Sundar Pichai, CEO at Google, suggested plans to combined the company's software and hardware at Pixel 2's launch event.
With this, Google has begun to brand itself as a hardware company and not simply the world's leading search engine. Following the release of Pixel 2 and a wave of other devices including wireless earphones, Chromebooks, Google Home and VR head-sets, Google appears to be charging resolutely into the hardware business. Rick Osterloh, former president of Motorola, was appointed to spearhead the company's hardware initiatives. More recently, Google even invested over $1 billion to acquire portions of HTC's business.
It is not clear why Google has plunged into hardware, especially since the smartphone market is largely saturated. Only selling 1 million original Pixels, Google clearly lags far behind fellow tech giant Apple, which sees 1 million sales of their iPhones within days.
The enigma can perhaps be explained by the submerged implications of Google Assistant, which is a rival of Amazon's Alexa and Apple's Siri. Assistant — as well as AI more widely — appears to be Google's next big project. As such, the development of hardware can be viewed as a way to assimilate AI into the homes of the general public.

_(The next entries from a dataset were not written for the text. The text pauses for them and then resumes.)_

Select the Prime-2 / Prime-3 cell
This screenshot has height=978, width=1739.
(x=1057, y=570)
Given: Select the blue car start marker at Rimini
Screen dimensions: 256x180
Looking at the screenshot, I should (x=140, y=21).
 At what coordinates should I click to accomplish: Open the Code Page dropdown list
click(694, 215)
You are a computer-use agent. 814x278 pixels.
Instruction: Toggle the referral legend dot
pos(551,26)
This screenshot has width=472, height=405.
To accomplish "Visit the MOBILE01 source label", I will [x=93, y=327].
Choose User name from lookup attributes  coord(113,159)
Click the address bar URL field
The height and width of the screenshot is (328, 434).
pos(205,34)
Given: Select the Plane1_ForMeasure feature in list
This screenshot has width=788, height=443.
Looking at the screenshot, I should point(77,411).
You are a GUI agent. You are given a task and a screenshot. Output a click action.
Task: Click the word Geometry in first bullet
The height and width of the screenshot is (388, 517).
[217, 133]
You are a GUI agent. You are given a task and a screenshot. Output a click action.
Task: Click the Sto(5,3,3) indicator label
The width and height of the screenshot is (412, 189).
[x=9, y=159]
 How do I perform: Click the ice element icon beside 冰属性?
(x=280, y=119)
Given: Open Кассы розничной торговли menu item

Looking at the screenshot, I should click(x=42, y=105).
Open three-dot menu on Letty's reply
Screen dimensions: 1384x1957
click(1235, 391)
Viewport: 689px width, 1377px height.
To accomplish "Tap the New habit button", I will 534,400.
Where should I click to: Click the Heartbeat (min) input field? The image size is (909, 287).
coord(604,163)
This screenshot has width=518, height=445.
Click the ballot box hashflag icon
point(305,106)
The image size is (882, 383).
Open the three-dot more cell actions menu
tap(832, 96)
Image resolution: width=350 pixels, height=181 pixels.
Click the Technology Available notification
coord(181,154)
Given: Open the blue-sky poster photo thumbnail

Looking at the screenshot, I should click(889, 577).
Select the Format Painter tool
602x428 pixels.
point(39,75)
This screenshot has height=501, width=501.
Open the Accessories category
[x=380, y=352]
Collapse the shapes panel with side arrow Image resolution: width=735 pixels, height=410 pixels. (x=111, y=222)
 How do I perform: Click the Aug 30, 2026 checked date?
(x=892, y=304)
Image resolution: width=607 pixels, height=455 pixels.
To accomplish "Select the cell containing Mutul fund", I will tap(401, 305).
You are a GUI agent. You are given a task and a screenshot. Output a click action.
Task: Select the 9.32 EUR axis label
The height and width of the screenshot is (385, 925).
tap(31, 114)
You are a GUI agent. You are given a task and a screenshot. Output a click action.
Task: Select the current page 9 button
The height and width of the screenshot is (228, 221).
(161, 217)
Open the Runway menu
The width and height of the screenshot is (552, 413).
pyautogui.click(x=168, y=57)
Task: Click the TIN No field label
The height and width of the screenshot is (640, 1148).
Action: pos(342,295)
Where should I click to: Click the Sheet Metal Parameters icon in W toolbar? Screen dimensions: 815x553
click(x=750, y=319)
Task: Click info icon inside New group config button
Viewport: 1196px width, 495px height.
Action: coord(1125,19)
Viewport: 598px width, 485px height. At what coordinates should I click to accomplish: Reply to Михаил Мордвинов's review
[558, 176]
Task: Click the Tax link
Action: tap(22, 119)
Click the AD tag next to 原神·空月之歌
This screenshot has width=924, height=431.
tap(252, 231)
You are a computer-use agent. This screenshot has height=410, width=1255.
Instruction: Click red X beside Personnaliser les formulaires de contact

With all the excitement surrounding new gadgets set to replace the smartphone, Google is best positioned to drive innovation, since its AI technology is among the best. Google Assistant capitalises on Google's vast reservoir of information and intelligence, which allows it to fare better than its competitors.
Google biggest challenge seems to be finding a way to popularise the use of AI technologies in everyday situations. This is where its hardware products come into play. Google's new launches all feature AI in one way or another. For instance, Google Clips is a camera which uses AI and machine learning to capture videos at the best moments, whereas Pixel Buds are able to translate languages in real time. Not to mention, Assistant is now a built-in feature in most of Google's products.
By employing hardware as a way to spread AI, Google is strategically gearing itself up for the future's technology.